- [PROVIDED TEXT]
──────────

He testified that he spoke with the Chief Officer
and told him that on the Harbour Master's
instructions all breast lines had to be secured.
The Chief Officer, whose native language was
Japanese, appeared to Mr. Cavanaugh to under
stand his instructions. However, to ensure that
he did so, he relayed similar instructions to the
charterer's agent who, accompanied by the Cap
tain, had arrived while he was talking to the
Chief Officer. The agent spoke in Japanese to
the Chief Officer and told Mr. Cavanaugh that
"it would be all right" which he took to mean
that the message had been understood. On
December 13 he spoke to Captain Grozier and
advised him that the Hiro Maru was still not
using the after breast line.
The Chief Officer testified that he had no
recollection of receiving any such instructions
from Mr. Cavanaugh. He admitted that the ship
to shore breast lines were not attached because
he thought that the stern one constituted an
obstruction for scows. Moreover, during the
course of movement of the ship up and down
the berth for the purpose of changing holds for
loading purposes, the aft breast line would
damage light stanchions projecting above the
catwalk on the rail, the handrail and perhaps
some of the pilings on the dolphins. He admitted
in cross-examination that the aft breast line
could be slackened and dropped into the water
to permit the entry or departure of scows and
that it would be far higher than either the light
stanchion or handrails when tightened since the
ship's deck was some 30 feet above the water
line. He also admitted that a line from the aft
starboard quarter to number 5 dolphin, which he
termed a breast line, was really an after spring
line. He agreed that it would have been prudent
to have set the after breast line to shore after
the ship moved off the berth to bring it back to
the berth but he did not do so because on the
four previous occasions that the Hiro Maru was
there it had not been used. Evidence tendered
by the plaintiff in the form of shift reports for
each of three shifts of the shore crews loading
the vessel during the period December 11 to and
including December 14 indicate that from 10.30
a.m. on December 12 to approximately 10.00
a.m. on December 14, which is after the acci
dent, there had been no scow in the scow berth.
The shift foreman on duty at the time of the
mishap, Steve Hryniuk, confirmed that neither
of the ship to shore breast lines was set. He
further testified that just before the lunch break
at 0430 hours he noticed that the Hiro Maru
was approximately 30 feet away from the berth
at a point opposite dolphin number 6. After
instructing that the loading apparatus be
removed to prevent damage to it as the ship
moved away from the berth, he called a tug boat
operator to assist the ship to get back to the
berth. He observed that the bollard on number 4
dolphin had been pulled off.

──────────

- [DATA LINES]
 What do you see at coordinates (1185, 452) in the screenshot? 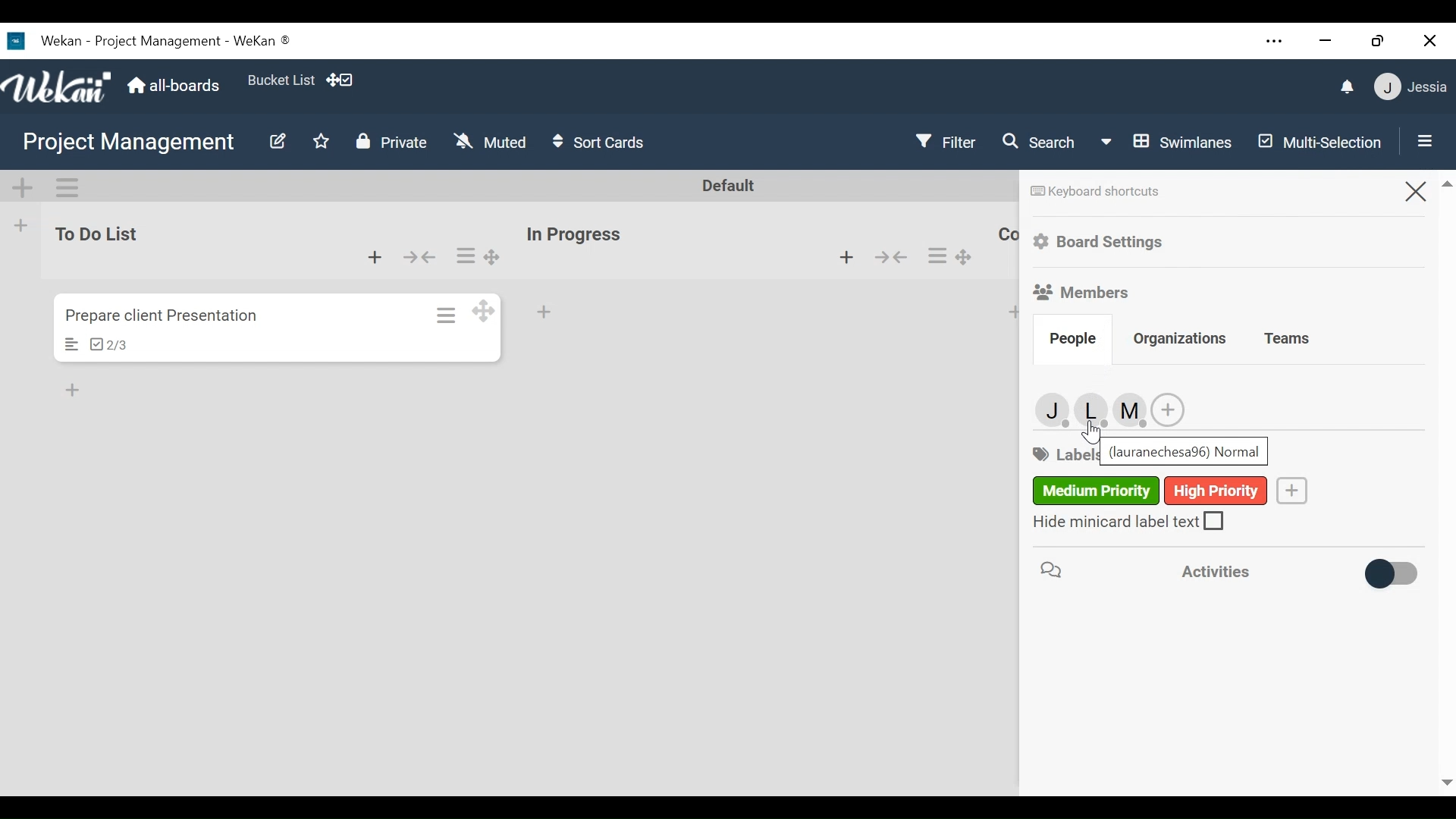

──────────

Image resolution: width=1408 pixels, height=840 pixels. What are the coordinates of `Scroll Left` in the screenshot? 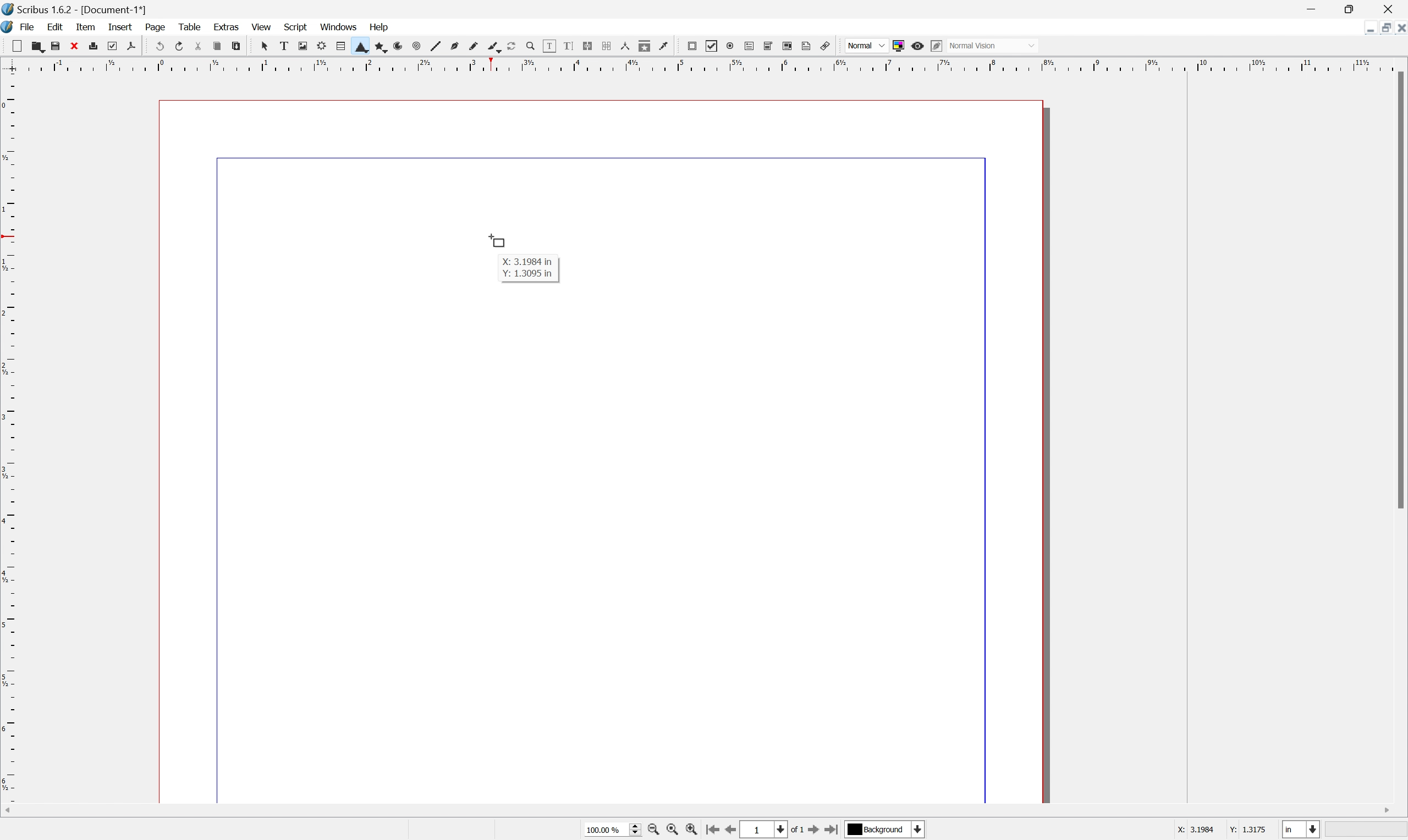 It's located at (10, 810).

──────────

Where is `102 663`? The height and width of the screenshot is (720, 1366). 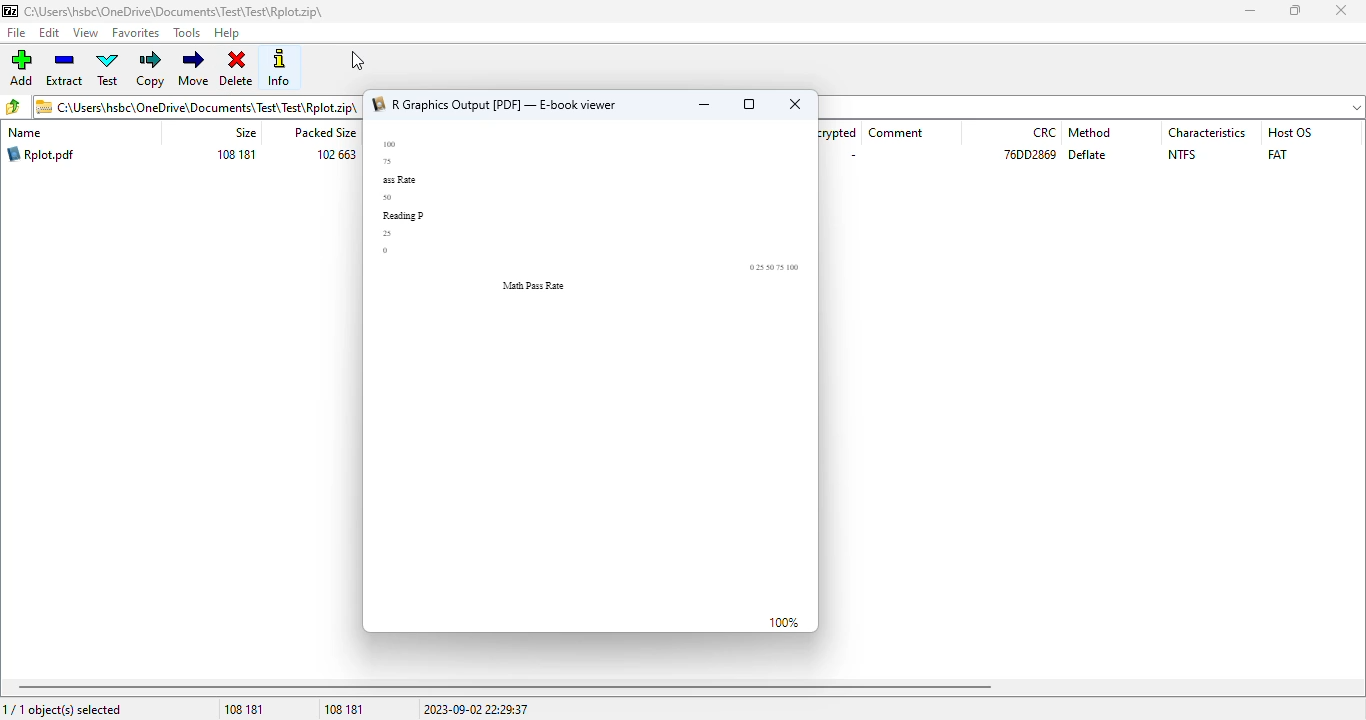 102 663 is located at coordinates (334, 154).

──────────

- [YOUR OBJECTIVE] Resume the account of testimony about the Hiro Maru's mooring lines, continuing on from its final sentence.

- [TASK RESPONSE]
Captain John Y. Kennedy, a marine surveyor
and the holder of a Masters Foreign Going
Certificate since 1950, called as an expert for
the plaintiffs, testified that on December 14,
1971, according to Canadian Tide Tables, high
water was reached at 0600 hours so that flood
tide conditions prevailed at the time of the acci
dent. He stated that when number 1 hold on the
Hiro Maru was being filled, its stern would
overhang the downstream end of the catwalk by
approximately 200 feet. In such circumstances
it was his opinion that good practice by a com
petent master would have required that particu
lar attention be paid to the after breast line
ensuring that it was in place. Further, in his
opinion, the use of the mooring line from the
starboard quarter aft to number 5 dolphin did
not constitute setting a breast line for the pur
pose of keeping the vessel snug to the dock but
was simply another aft spring line. He was of
the opinion that the probable cause of the
breaking away was the failure to use the after
breast line facility and had it been in place the
breaking away would not have occurred. When
such a substantial portion of the vessel was out
in the stream a line direct from the stern to the
dead man ashore would not have had the proper
breasting effect so that in his view it would have
been necessary to take the breast line from the
stern winch along the starboard quarter to a
point where it would go through a closed fair
lead to give the nearly vertical pull required for
a proper breasting.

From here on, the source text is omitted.